2025/09/15
#adolescence #cultural studies #fiction #mangas #psychologie #émotions
paper · doi:10.34745/numerev_2591
Dans les productions culturelles à large public à destination des adolescent-e-s (mangas, sagas, séries ou jeux vidéo) l’imaginaire violent semble omniprésent, mais ne se réduit pas à une simple agressivité pulsionnelle. La violence n’est pas nécessairement l’indice d’un affect de haine, ni une incitation à la haine. Dans les entretiens menés, les adolescents verbalisent fréquemment leurs angoisses, le manque de confiance en eux-mêmes, ainsi que leur intérêt pour les personnages ambivalents, porteurs de fêlures secrètes, voire d’une haine de soi. Notre hypothèse serait que la haine, principalement envers soi, se projette à de multiples niveaux du récit.
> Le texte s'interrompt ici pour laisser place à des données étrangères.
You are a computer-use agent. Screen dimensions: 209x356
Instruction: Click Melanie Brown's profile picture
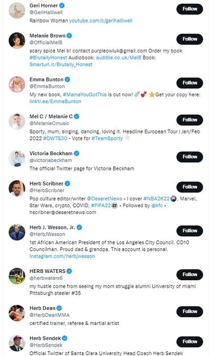17,40
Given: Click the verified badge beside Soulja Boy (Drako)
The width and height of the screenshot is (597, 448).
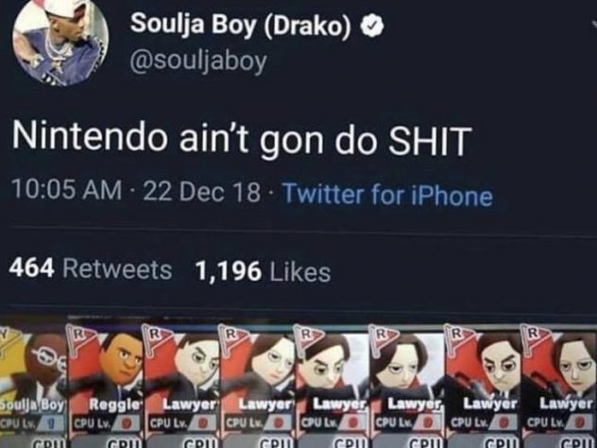Looking at the screenshot, I should [372, 26].
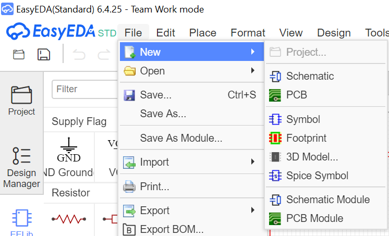Click the save floppy disk toolbar icon
This screenshot has width=389, height=236.
pos(44,55)
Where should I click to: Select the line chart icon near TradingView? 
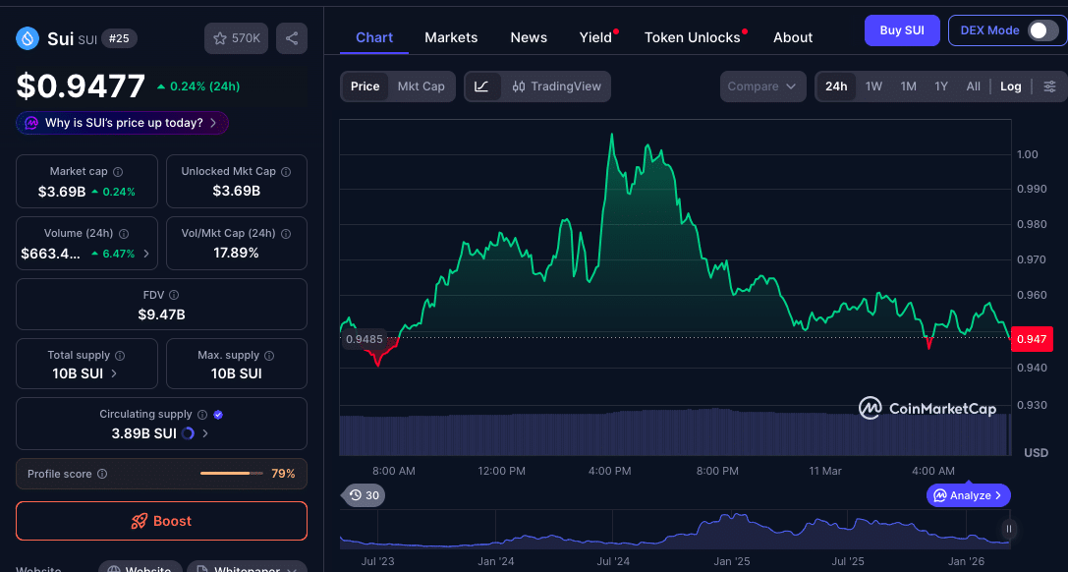pyautogui.click(x=481, y=86)
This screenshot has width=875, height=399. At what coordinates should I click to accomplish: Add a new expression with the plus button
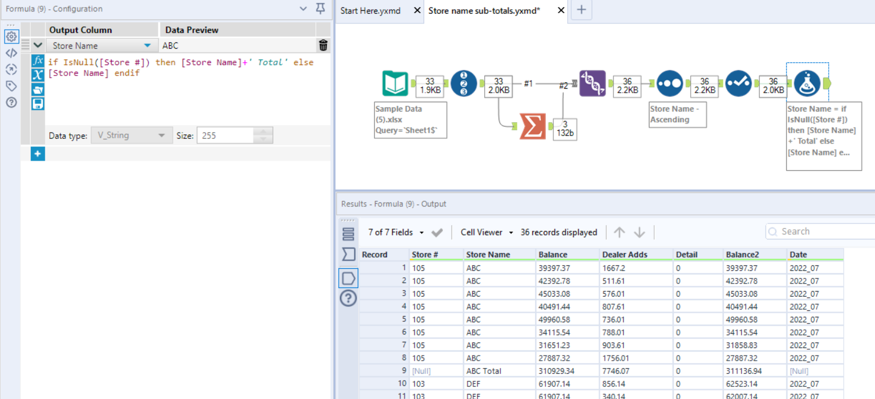(x=37, y=153)

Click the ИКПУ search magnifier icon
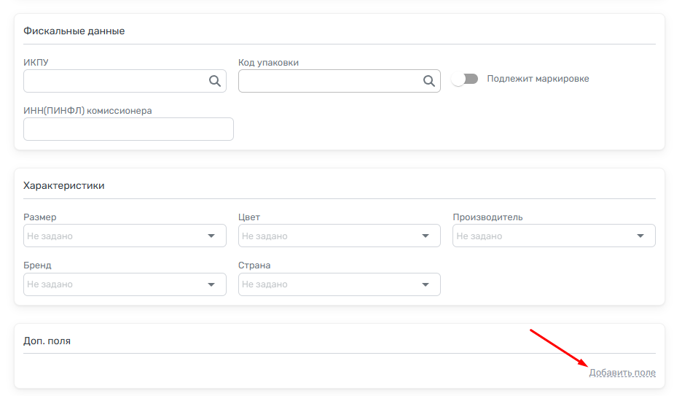click(x=214, y=81)
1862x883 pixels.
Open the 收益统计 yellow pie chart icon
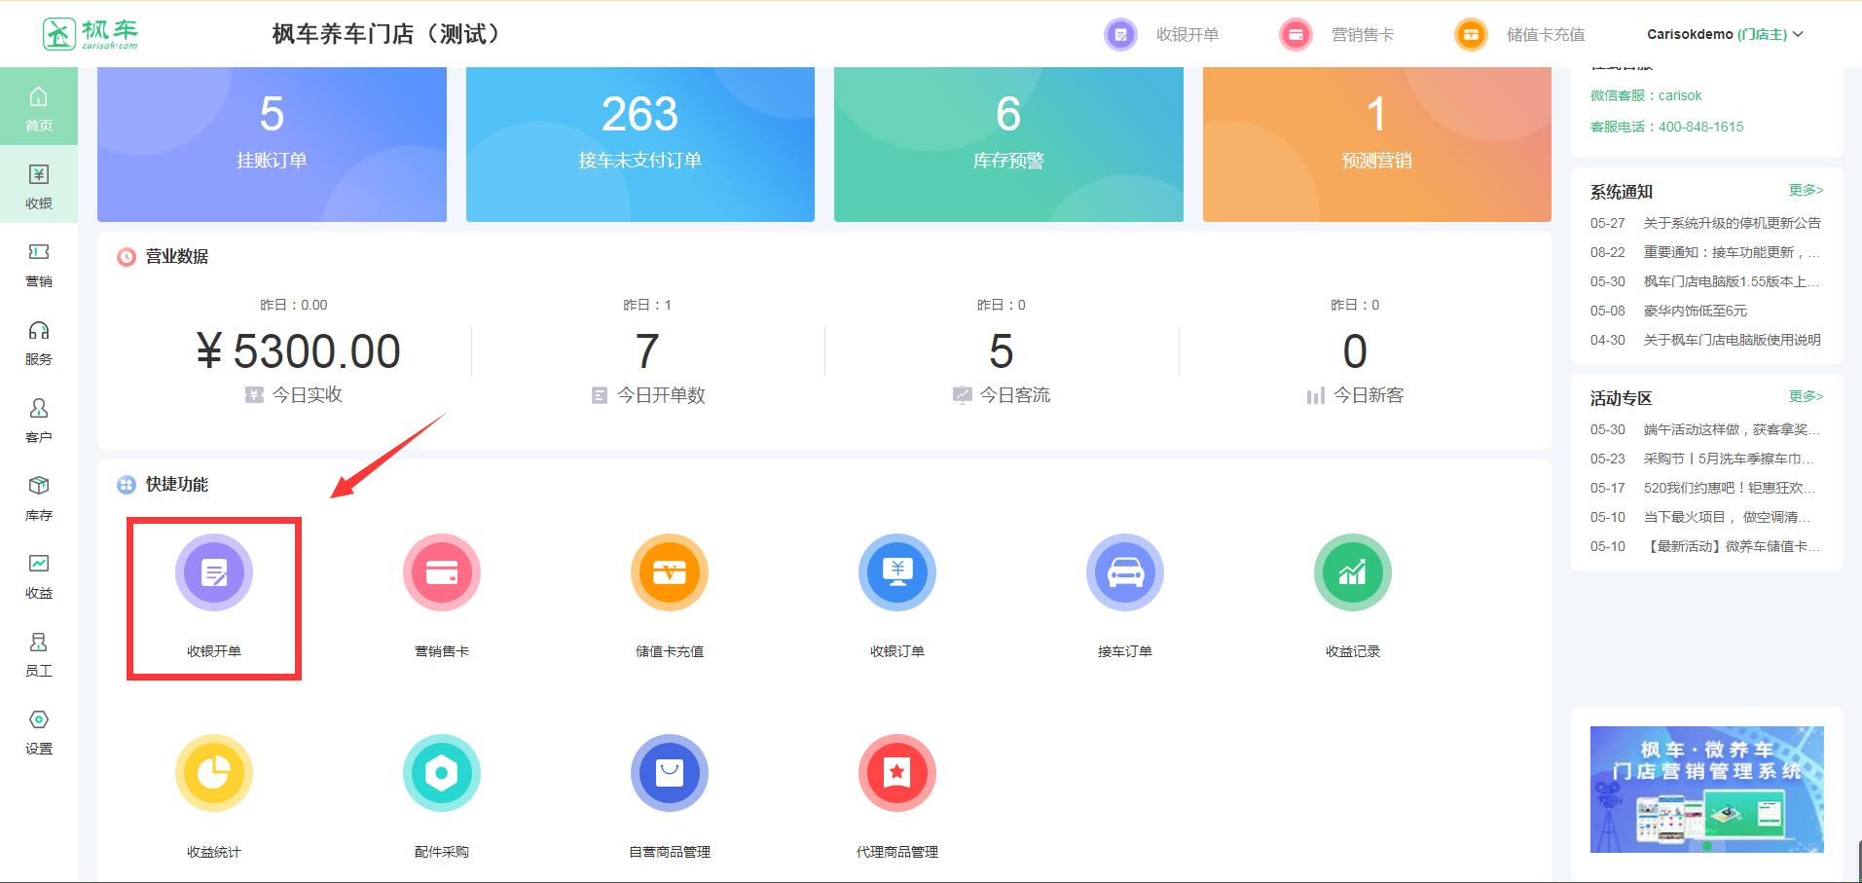214,773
La fiction offre toutefois un espace pour mettre à distance ces affects et élaborer leur ambivalence. In cultural productions for a large audience of teenagers (manga, sagas, series or video games), violent imagination seems omnipresent, but it is not reduced to mere impulsive aggressiveness. Violence is not necessarily an indication of a hate-feeling or incitement to hatred. In the interviews, adolescents frequently verbalize their fears, lack of self-confidence and interest in ambivalent characters, who carry secret cracks or even a hatred of themselves. Our hypothesis would be that hatred, mainly towards oneself, projects itself at multiple levels of the narrative. Fiction, however, offers a space to put these affects at bay and to elaborate their ambivalence.